Implications stratégiques et perspectives d'avenir
Le rapport du CEPA avertit que l'Ukraine se dirige vers une position précaire en 2026, la politique occidentale restant réactive et fragmentée. Les États-Unis réduisent leur financement militaire sous l'administration actuelle, poussant l'Europe à développer des stratégies innovantes, notamment l'utilisation d'actifs russes gelés et la mise en place de contributions régulières via des initiatives comme le PURL.
L'OTAN a créé en 2025 la mission NSATU pour coordonner l'assistance en matière de sécurité, avec des recommandations pour un fonds pluriannuel de 100 milliards de dollars et l'harmonisation des dons d'armes pour garantir l'interopérabilité de l'Ukraine avec l'OTAN d'ici 2035.
« La crise des munitions a été un signal d'alarme pour la défense européenne, » conclut le stratège militaire Dr Erik Johansson. « Nous ne fournissons pas seulement l'Ukraine – nous reconstruisons notre propre base industrielle de défense pour un monde plus dangereux. »

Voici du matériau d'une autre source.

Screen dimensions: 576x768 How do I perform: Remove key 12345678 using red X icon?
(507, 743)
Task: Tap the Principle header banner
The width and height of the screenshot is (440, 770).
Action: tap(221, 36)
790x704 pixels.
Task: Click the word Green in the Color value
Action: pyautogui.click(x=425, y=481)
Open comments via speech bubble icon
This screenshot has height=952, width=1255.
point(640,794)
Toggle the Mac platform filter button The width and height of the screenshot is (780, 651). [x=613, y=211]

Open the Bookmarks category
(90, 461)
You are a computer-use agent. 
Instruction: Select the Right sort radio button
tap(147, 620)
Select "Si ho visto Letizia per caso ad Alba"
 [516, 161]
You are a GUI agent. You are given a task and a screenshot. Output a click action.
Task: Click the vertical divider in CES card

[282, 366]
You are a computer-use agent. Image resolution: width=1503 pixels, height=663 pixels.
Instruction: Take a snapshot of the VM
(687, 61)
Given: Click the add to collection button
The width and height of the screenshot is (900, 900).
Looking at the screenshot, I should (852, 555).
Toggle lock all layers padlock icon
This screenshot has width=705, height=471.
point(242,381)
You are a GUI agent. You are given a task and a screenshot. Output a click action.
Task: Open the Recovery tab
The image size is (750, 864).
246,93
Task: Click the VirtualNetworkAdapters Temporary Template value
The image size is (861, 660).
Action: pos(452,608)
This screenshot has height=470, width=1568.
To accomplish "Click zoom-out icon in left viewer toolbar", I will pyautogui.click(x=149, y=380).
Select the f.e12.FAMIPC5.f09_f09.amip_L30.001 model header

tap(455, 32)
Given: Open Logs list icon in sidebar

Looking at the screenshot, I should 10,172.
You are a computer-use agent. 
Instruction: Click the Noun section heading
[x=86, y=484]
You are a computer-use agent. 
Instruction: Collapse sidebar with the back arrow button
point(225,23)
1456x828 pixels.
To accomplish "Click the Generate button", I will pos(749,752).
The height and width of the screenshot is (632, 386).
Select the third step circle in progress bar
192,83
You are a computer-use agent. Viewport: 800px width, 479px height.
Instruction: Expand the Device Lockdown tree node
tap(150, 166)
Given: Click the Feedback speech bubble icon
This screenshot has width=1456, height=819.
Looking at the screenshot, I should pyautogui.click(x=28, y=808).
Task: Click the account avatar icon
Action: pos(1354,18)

Alors que l'Ukraine continue de produire 20 nouveaux obusiers par mois pour remplacer les pertes, les chaînes d'approvisionnement redondantes créées par les initiatives européennes garantissent la poursuite des opérations d'artillerie malgré le soutien américain réduit. La transformation représente plus qu'une simple augmentation de la production – c'est une remise en question fondamentale de la manière dont les démocraties se préparent et soutiennent la guerre moderne.